## Strona
* * * * * * *
PS. Na zakończenie naszej sympatycznej rozmowy, tuż po wojewódzkiej inauguracji roku szkolnego, która w tym roku odbyła się w Swarzędzu, Pani Poseł poprosiła mnie o przekazanie serdecznych pozdrowień czytelnikom Informatora Spółdzielczego i wszystkim swarzędzanom.

Piotr Osiewicz

-------------------------------------

Rok 2019 - Koniec kadencji:

   Dobiegła końca kolejna kadencja Parlamentu Europejskiego, wybraliśmy już europosłów na nową kadencję, która wkrótce się rozpocznie. Tymczasem „Informator Spółdzielczy” gości u swarzędzanki, posłanki do Europarlamentu, pani Krystyny Łybackiej. Impulsem do naszego spotkania jest zakończenie pracy pani Krystyny Łybackiej w Brukseli i Strasburgu.

Piotr Osiewicz. Na wstępie mam wielką przyjemność złożyć Pani serdeczne gratulacje z okazji uzyskania przez Panią zaszczytnego wyróżnienia, jakim jest nagroda MEP Awards - „Najlepszy Europoseł w Dziedzinie Edukacji, Kultury i Mediów”. Nagrody zwanej europejskim Oscarem nie otrzymuje się za nic?

Krystyna Łybacka. To prawda, należy przejść długą procedurę, europejski magazyn „The European Magazine” sporządza listę osób nominowanych w poszczególnych kategoriach, ustala w nich po trzy kandydatury, plebiscyt ustala zwycięzców. Konkurencja jest duża, bo wybór następuje spośród 751 europosłów. Koniecznie trzeba dodać, że „The European Magazine” jest najpoważniejszym forum wymiany myśli, zarówno na temat bieżących spraw politycznych, jak i sytuacji wewnętrznej Unii.

PO. A jakie kryteria trzeba spełniać, by „dostać się” na orbitę nagrody?

KŁ. Przede wszystkim aktywna praca na rzecz budowania i realizacji polityki Unii i na rzecz propagowania wiedzy o Unii wśród jej obywateli.
* * * * * * *
## Zapisane rekordy
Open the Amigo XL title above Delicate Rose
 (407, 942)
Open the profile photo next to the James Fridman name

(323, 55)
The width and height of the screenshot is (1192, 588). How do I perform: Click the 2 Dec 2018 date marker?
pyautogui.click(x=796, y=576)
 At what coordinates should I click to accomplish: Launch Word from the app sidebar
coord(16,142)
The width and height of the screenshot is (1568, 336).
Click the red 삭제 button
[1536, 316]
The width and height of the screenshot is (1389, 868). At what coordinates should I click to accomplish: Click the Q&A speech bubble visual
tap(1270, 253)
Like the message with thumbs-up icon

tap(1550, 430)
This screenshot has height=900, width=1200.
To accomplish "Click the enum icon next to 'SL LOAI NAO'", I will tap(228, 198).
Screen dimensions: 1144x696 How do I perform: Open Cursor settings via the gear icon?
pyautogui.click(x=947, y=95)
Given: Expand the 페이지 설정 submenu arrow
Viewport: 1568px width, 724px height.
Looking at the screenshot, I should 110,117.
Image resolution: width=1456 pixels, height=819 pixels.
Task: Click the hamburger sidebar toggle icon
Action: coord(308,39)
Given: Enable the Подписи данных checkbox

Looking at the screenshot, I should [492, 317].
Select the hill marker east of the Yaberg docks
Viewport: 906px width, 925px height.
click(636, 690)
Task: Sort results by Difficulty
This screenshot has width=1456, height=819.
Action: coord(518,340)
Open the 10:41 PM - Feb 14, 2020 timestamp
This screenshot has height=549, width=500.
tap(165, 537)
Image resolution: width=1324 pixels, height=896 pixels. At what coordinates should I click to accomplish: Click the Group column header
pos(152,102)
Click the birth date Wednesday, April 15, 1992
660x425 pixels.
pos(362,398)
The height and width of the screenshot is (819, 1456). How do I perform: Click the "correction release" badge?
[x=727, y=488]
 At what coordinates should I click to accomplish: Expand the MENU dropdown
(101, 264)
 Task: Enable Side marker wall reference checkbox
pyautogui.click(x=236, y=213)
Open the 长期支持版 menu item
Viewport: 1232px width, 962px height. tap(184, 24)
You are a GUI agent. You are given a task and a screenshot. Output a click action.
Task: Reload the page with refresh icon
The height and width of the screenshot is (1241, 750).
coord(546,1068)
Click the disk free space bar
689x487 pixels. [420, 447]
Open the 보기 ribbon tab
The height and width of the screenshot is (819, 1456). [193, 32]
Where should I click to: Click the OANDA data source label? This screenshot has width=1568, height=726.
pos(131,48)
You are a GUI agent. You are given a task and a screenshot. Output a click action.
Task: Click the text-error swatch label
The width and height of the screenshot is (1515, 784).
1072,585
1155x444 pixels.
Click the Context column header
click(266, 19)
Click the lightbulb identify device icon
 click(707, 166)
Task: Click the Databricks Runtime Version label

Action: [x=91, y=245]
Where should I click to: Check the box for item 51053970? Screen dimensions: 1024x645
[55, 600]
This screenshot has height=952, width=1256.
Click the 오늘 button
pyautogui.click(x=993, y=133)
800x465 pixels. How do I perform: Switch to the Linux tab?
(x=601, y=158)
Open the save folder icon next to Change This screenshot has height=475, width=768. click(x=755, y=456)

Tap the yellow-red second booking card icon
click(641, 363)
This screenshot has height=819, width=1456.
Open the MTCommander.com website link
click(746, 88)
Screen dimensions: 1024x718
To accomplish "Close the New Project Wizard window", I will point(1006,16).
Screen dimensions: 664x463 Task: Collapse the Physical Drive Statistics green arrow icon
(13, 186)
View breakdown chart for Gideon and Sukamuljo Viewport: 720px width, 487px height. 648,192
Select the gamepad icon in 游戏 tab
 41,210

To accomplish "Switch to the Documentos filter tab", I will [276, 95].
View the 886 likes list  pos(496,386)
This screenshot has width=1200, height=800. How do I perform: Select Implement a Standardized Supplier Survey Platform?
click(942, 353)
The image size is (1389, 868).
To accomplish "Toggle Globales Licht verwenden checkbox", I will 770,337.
* * * * * * *
## Zadanie pisemne 1
Streść wywiad z Krystyną Łybacką w dwóch zdaniach.
## Zadanie pisemne 2
Przełóż na język angielski zdanie z wywiadu z Krystyną Łybacką: „Konkurencja jest duża, bo wybór następuje spośród 751 europosłów.”
## Zadanie pisemne 3
Zacytuj z wywiadu z Krystyną Łybacką fragment zaczynający się od słów „Krystyna Łybacka. To” i ciągnący się aż do słów „wśród jej obywateli.”.
Rekordy nie mają żadnego związku z tekstem.

## Gotowa odpowiedź 1
Krystyna Łybacka, swarzędzanka i posłanka do Parlamentu Europejskiego, kończy pracę w Brukseli i Strasburgu, a „Informator Spółdzielczy” rozmawia z nią z tej okazji. Otrzymała nagrodę MEP Awards jako najlepsza europosłanka w dziedzinie edukacji, kultury i mediów, przyznawaną w plebiscycie spośród kandydatów nominowanych przez „The European Magazine”, a jako główne kryterium wskazuje aktywną pracę na rzecz polityki Unii i propagowania wiedzy o niej wśród obywateli.

## Gotowa odpowiedź 2
The competition is stiff, because the choice is made from among 751 MEPs.

## Gotowa odpowiedź 3
Krystyna Łybacka. To prawda, należy przejść długą procedurę, europejski magazyn „The European Magazine” sporządza listę osób nominowanych w poszczególnych kategoriach, ustala w nich po trzy kandydatury, plebiscyt ustala zwycięzców. Konkurencja jest duża, bo wybór następuje spośród 751 europosłów. Koniecznie trzeba dodać, że „The European Magazine” jest najpoważniejszym forum wymiany myśli, zarówno na temat bieżących spraw politycznych, jak i sytuacji wewnętrznej Unii.

PO. A jakie kryteria trzeba spełniać, by „dostać się” na orbitę nagrody?

KŁ. Przede wszystkim aktywna praca na rzecz budowania i realizacji polityki Unii i na rzecz propagowania wiedzy o Unii wśród jej obywateli.